Caroline – Rien. Je suis resté impuissante alors que ce pauvre homme allait surement mourir au beau milieu de la cuisine. Quand ma mère eut fini de soigner cette plaie, je me senti terriblement coupable. J’ai pleuré. Je me suis enfui dans ma chambre et j’ai enfoncé ma tête dans mon oreiller. Ma mère entra et me prit par les bras. Son regard brillait, elle avait senti que j’étais complètement tétanisé. Elle m’a pris dans ses bras, m’a réconforté. Depuis ça, je me suis juré de tout faire pour que cela ne se reproduise pas.
Gabriel – Tu sais, il faut un sacré courage pour agir quand la plupart des gens ne peuvent même pas regarder. La peur s’empare de nous quand elle sent que nous sommes faibles et exposés. Alors là, elle peut te contrôler à sa guise.
Caroline – Ça devrait suffire, ria-t-elle en se relevant. Gabriel se regarda dans le miroir, une petite plaie courait sur sa pommette gauche.
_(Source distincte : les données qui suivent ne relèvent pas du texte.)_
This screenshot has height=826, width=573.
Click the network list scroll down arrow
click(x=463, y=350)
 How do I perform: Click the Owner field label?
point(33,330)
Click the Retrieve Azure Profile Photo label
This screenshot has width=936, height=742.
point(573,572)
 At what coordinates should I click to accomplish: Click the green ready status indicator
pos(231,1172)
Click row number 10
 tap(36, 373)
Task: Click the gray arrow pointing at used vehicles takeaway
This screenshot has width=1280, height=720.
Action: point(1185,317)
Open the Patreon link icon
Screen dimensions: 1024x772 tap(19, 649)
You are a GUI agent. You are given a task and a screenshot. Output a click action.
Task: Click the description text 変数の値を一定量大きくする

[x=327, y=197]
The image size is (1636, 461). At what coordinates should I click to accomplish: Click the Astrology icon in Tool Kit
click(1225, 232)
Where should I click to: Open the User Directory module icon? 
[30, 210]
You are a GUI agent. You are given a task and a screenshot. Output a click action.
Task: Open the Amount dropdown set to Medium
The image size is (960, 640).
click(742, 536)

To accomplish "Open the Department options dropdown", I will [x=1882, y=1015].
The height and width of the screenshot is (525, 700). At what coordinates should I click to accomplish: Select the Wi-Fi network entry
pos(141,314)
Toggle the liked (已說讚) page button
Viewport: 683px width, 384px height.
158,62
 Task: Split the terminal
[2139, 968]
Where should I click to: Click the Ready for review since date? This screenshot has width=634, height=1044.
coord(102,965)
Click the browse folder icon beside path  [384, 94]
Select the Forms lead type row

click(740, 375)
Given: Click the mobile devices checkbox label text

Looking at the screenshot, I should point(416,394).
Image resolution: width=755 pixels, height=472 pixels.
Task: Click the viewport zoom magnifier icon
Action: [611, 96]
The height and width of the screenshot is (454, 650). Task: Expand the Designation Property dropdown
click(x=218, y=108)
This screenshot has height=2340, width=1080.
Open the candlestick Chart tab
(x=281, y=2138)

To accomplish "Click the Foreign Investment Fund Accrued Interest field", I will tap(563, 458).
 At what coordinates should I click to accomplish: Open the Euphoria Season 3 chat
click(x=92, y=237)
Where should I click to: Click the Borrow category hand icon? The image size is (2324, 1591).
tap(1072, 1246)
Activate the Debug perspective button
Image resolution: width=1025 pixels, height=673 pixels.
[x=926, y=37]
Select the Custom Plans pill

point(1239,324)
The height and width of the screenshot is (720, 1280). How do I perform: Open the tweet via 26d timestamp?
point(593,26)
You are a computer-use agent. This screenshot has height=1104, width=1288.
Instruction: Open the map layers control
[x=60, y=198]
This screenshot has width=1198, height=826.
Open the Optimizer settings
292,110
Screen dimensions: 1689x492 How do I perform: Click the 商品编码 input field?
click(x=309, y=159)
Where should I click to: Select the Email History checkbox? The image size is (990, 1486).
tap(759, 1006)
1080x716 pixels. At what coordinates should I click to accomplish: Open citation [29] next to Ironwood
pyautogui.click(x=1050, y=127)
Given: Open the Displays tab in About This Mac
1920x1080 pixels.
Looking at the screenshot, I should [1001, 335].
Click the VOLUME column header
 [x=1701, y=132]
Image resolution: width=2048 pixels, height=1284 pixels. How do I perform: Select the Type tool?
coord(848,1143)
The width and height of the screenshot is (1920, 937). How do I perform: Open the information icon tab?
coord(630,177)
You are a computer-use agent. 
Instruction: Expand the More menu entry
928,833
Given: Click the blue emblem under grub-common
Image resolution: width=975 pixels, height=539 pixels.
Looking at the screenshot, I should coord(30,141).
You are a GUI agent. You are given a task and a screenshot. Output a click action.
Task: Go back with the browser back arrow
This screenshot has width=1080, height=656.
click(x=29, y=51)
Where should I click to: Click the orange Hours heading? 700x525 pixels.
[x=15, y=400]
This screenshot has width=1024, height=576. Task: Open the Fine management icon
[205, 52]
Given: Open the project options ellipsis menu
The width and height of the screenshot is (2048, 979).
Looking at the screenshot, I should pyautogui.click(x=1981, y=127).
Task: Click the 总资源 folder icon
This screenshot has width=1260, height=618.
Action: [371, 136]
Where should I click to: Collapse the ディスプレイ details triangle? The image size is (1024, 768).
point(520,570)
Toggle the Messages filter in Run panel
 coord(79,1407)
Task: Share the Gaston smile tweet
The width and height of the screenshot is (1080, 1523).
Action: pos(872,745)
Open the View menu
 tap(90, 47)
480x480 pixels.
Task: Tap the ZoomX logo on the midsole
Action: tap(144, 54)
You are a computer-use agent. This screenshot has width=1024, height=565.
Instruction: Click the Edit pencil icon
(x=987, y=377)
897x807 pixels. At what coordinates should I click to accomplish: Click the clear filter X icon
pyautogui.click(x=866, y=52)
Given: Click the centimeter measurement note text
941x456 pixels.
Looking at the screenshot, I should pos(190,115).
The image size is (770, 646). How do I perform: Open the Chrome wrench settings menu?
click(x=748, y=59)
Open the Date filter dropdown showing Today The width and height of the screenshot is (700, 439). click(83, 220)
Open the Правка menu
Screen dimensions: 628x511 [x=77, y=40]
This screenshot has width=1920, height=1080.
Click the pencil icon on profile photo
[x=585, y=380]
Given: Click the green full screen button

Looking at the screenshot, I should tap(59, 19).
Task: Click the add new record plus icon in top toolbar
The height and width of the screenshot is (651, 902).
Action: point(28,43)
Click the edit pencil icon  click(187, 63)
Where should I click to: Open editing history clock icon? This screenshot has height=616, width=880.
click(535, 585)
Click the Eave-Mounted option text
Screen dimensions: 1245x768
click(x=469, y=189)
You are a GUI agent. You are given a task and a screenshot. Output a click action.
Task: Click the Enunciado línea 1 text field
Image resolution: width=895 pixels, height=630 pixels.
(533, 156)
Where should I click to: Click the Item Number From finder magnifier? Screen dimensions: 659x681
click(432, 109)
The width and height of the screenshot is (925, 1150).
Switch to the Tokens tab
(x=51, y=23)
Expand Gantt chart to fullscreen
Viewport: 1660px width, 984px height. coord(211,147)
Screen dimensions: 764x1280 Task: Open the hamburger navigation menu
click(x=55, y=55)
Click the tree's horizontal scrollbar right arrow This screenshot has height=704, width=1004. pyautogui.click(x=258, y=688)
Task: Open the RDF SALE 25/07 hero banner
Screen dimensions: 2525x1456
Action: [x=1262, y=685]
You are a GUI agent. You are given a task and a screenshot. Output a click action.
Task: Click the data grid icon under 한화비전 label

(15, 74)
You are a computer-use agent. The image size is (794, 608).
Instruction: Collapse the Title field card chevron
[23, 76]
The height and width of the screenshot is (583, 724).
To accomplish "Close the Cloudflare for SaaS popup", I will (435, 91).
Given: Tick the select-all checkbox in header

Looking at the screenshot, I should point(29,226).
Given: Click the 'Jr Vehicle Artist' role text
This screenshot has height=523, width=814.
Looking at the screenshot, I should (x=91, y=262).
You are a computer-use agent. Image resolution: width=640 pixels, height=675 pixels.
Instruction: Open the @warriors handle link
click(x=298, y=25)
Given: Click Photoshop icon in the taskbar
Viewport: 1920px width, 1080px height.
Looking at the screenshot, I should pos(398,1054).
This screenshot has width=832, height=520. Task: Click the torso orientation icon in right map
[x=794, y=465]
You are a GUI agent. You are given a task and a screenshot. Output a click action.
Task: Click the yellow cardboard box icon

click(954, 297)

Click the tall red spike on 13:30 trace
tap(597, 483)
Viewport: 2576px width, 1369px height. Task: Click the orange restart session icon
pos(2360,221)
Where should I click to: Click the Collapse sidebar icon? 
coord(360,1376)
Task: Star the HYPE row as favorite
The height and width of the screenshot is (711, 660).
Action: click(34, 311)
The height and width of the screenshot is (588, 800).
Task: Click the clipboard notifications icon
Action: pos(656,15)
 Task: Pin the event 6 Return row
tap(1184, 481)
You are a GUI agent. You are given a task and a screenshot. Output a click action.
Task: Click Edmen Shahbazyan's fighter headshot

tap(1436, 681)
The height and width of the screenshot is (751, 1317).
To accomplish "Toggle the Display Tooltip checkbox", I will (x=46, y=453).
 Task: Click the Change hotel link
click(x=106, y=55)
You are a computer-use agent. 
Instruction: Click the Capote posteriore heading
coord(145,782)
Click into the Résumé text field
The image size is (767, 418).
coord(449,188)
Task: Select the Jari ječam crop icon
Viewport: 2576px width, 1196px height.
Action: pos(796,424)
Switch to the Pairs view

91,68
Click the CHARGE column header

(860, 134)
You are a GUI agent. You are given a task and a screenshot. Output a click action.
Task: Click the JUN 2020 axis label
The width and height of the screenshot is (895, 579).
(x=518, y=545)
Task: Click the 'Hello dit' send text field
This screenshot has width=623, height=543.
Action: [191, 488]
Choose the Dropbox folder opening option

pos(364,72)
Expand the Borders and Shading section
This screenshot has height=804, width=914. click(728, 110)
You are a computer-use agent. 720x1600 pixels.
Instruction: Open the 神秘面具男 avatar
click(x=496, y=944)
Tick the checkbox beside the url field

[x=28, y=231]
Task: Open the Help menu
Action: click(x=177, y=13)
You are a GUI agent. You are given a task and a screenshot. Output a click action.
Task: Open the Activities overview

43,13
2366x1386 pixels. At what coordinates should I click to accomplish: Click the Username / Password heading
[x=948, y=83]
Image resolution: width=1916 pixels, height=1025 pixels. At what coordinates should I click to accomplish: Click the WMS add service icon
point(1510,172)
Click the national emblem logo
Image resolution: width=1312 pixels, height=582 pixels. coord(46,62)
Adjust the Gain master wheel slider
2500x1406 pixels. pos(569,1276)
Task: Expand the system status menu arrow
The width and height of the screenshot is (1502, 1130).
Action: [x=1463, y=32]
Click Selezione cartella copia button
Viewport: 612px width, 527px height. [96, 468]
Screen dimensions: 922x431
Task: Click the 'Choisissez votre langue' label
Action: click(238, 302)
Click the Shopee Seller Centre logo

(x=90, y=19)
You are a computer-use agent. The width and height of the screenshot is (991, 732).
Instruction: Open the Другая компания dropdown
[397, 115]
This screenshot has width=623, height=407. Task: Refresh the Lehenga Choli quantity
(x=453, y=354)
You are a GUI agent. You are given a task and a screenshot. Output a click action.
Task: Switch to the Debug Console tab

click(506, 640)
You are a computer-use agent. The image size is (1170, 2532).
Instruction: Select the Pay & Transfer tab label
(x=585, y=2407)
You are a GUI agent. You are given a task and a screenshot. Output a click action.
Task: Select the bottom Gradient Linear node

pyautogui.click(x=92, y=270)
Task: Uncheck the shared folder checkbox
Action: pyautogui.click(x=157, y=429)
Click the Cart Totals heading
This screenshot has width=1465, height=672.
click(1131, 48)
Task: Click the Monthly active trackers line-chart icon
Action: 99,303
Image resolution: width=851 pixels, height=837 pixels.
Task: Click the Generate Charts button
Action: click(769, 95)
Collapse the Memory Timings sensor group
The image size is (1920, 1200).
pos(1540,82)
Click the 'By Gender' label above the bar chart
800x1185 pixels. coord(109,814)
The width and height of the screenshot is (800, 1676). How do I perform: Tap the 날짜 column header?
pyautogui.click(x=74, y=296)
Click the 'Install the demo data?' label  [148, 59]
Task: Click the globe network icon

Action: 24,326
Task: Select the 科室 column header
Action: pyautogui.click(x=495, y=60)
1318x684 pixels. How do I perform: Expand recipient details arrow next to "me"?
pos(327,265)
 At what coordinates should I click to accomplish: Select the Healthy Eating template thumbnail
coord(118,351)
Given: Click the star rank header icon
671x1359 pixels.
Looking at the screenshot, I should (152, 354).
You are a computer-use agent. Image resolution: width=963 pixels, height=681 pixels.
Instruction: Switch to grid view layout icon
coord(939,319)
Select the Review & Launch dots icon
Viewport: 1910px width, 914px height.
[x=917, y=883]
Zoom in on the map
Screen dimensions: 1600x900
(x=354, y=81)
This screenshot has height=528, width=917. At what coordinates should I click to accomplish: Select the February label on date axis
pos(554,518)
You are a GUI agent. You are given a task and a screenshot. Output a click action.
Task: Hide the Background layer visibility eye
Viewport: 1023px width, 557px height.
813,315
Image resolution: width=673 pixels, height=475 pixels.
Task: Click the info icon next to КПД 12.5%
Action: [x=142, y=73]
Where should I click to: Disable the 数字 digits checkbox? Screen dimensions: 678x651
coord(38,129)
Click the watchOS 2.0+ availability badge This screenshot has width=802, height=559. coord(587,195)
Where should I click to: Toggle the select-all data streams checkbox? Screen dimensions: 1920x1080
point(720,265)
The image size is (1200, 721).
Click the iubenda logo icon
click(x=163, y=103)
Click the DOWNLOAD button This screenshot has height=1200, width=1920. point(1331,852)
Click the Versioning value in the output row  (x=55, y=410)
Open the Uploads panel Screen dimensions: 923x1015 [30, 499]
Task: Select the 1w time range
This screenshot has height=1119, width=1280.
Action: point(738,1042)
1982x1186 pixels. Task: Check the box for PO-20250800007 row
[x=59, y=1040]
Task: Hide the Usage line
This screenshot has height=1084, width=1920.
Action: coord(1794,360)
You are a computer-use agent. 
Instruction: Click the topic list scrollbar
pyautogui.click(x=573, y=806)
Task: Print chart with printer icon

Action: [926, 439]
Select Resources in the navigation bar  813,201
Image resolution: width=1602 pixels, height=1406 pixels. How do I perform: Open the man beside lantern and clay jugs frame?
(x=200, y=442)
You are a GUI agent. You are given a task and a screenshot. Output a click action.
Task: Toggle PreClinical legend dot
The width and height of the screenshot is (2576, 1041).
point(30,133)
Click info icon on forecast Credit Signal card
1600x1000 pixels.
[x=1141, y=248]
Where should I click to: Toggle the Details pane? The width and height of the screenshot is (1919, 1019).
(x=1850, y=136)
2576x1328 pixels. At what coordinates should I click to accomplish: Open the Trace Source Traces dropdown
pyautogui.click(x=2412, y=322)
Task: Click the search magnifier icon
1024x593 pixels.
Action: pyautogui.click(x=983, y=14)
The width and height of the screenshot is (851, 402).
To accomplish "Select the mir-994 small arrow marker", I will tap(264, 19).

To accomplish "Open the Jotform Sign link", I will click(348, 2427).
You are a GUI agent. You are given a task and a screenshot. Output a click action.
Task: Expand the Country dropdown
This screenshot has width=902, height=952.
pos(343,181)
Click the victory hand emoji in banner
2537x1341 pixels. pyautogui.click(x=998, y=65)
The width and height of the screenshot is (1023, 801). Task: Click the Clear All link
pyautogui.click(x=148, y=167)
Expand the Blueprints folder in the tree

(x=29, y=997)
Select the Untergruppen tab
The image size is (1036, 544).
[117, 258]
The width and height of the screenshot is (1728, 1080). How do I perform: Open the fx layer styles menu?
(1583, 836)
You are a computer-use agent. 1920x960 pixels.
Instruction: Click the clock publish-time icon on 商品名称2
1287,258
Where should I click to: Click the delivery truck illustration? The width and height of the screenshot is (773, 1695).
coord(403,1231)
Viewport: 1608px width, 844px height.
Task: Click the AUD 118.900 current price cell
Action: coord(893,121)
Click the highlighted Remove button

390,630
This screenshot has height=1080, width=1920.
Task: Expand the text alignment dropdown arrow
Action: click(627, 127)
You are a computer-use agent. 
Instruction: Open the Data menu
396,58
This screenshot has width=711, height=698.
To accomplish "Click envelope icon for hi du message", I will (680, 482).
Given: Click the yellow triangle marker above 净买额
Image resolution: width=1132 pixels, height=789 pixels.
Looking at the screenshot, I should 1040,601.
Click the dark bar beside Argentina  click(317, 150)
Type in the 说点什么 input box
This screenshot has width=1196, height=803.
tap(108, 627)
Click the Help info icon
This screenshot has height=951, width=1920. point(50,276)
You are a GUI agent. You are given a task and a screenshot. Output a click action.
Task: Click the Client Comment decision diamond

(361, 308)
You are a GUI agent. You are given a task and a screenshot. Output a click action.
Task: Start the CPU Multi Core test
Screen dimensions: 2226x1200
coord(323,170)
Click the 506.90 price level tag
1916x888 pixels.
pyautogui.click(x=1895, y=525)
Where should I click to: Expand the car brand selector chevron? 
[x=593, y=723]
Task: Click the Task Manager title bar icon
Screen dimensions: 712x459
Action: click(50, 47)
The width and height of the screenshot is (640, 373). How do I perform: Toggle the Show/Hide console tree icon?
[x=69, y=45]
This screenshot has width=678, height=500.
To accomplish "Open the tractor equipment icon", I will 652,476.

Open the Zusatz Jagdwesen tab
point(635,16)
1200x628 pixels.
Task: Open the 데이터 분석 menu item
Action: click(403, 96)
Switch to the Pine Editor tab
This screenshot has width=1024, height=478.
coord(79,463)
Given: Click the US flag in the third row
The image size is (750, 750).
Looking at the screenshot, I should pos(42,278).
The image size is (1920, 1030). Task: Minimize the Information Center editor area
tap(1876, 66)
Comment sa pommette pouvait-elle saigner ? Lui qui avait un visage si maigre, si osseux. Il examina sa minuscule balafre avec la plus grande prudence, Caroline riait derrière lui
Caroline – Aller viens John Wayne, tu ne mourras pas de si peu, sourit-elle en croisant le regard resigné de Gabe. Il partit s’allonger sur le lit, un mélange particulier de peur et de curiosité cognait chaque coin de sa tête. Un présage sombre planait au-dessus de lui comme un tourbillon de fumée noire. Il ferma les yeux et ce présage rentra en lui pour habiter une partie de sa conscience.